Cela donne au total un drôle de jeu qui arbore une véritable complexité. Il suffit de jeter un œil à l’impressionnante liste de coups pour chaque Pokémon pour s’en rendre compte. Et je rappelle qu’il y en a quand même 14 à l’écran de sélection de personnages (plus ceux à débloquer). Et cet aspect tranche avec la facilité qu’on a à le prendre en main. Car au final, même quand on ne sait pas jouer, les Pokémons bougent bien, on fait des petits combos sans trop s’en rendre compte et on parvient à s’amuser sans trop de maîtrise. Un peu comme avait réussi à le faire Street Fighter IV à son époque. D’autant que l’éclat synergique, la mécanique de come-back du jeu, est particulièrement facile à utiliser. Quand la barre est pleine (elle se remplit en déclenchant un changement de phase ou en ramassant des petits power-ups durant les phases de terrain), il est possible de déclencher ce fameux éclat synergique d’une simple pression simultanée sur les deux gâchettes. Cela donnera évidemment un buff de puissance à votre Pokémon, mais il ne réagira également plus sous les coups (bien qu’il continue à perdre de la vie s’il en encaisse). Enfin, dernier avantage, mais pas des moindres, il pourra déclencher en appuyant de nouveau sur les deux gâchettes une furie dévastatrice, à raison d’une seule fois par phase d’éclat synergique. La facilité déconcertante avec laquelle il est possible de déclencher ces techniques ainsi que la façon dont le joueur est accueilli durant tout l’apprentissage du jeu montre quand même que Bandai Namco a cherché à rendre le jeu accessible au plus grand nombre, malgré la complexité réelle et parfois paralysante du titre.

Notre avis

Sans en attendre grand-chose, j’ai finalement été agréablement surpris par ce Pokkén Tournament.
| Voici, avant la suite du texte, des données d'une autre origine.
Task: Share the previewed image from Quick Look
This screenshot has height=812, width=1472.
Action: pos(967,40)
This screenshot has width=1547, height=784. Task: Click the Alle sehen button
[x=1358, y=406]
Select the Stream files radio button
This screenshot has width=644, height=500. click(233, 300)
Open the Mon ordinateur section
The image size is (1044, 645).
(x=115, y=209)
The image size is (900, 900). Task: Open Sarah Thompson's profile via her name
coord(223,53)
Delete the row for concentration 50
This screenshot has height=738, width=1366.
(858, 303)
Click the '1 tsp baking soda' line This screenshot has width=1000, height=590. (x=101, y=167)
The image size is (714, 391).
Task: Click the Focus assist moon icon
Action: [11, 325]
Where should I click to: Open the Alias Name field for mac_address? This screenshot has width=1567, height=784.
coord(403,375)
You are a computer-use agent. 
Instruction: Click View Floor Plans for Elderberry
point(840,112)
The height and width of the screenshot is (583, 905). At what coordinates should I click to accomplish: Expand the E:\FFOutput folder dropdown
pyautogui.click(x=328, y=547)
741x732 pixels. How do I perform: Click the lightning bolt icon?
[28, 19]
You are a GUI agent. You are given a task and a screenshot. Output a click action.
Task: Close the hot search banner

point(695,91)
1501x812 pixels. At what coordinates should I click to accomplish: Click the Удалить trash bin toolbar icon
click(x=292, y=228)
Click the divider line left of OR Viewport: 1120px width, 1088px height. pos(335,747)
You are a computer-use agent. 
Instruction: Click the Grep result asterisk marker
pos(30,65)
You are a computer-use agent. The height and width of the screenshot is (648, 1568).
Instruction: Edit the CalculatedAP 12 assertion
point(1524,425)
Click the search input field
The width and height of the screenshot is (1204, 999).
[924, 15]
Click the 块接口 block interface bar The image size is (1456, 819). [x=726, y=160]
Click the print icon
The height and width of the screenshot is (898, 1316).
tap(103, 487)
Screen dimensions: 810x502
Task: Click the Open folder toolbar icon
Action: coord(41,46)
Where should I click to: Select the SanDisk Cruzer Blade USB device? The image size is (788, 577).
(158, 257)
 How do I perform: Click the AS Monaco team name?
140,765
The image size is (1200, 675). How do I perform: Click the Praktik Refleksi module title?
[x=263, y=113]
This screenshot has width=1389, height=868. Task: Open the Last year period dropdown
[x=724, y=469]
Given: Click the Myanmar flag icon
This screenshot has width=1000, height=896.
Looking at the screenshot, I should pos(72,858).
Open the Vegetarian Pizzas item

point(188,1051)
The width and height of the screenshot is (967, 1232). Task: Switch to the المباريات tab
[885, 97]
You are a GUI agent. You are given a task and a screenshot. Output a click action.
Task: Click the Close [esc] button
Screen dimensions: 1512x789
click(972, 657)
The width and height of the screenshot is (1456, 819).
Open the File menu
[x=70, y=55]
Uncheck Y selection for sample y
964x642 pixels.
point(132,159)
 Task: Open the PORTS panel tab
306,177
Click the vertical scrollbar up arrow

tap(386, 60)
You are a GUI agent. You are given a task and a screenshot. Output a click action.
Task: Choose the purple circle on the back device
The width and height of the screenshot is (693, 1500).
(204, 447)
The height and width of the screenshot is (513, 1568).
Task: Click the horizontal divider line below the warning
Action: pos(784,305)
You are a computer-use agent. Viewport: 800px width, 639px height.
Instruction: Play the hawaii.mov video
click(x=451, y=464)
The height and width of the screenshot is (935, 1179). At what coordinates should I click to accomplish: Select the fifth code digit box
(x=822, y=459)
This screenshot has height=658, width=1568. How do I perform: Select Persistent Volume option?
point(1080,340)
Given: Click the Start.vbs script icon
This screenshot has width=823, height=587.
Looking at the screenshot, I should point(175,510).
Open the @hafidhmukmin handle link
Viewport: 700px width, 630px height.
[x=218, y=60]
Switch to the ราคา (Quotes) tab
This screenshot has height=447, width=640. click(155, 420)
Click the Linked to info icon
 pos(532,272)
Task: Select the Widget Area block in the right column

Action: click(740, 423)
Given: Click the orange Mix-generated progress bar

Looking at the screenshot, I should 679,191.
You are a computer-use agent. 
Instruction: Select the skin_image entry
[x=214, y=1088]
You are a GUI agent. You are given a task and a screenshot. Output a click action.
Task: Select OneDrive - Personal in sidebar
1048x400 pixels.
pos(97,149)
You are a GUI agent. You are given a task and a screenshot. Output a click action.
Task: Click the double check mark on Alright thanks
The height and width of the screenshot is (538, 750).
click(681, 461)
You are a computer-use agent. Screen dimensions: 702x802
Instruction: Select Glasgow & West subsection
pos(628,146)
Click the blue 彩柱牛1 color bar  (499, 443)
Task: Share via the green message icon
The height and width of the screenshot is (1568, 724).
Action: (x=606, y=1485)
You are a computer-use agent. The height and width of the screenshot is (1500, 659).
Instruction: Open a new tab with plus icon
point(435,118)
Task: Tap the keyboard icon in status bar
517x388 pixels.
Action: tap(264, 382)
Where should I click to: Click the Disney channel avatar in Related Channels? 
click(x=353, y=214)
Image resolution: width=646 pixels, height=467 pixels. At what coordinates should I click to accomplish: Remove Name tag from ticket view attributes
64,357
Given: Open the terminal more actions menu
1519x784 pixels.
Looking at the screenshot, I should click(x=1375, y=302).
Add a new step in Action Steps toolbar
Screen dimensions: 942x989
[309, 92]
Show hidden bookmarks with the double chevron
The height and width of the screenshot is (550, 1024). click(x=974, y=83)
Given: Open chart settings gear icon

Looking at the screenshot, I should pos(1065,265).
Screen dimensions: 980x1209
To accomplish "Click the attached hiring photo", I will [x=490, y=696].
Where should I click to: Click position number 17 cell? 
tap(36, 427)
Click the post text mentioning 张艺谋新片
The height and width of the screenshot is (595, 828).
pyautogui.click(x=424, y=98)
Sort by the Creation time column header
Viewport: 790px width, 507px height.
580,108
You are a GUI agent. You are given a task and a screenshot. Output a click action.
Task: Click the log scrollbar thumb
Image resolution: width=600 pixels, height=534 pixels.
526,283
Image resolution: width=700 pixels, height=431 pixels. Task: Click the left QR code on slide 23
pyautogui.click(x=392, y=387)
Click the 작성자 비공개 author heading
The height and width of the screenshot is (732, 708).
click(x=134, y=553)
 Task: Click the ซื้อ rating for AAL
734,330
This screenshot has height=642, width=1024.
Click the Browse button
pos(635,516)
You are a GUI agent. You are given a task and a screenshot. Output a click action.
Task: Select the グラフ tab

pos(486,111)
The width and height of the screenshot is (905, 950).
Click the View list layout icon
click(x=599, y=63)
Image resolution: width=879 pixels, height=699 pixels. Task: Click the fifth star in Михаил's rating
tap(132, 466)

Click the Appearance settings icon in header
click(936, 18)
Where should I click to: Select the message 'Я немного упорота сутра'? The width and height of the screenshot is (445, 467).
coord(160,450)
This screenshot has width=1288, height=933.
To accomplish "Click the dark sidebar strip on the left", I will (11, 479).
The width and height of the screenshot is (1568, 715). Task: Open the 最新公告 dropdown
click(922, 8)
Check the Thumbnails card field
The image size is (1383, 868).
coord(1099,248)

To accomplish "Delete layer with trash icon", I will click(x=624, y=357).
Le titre saura amuser les fans de Pokémon qui ont envie de se mettre sur la tronche sans nécessairement avoir un bac + 5 en frame data. Le jeu fait le job, tant dans le contenu didactique que dans son système solide, même si je crains qu’il ne propose pas suffisamment de profondeur pour le jeu à très haut niveau. C’est peut-être là que Bandai Namco aurait pu améliorer son titre, en enlevant un peu de complexité en faveur d’un peu plus de profondeur. Pokkén Tournament n’en reste pas moins un très bon jeu à sortir entre amis afin de savoir qui est le plus fort entre Pikachu et Ectoplasma.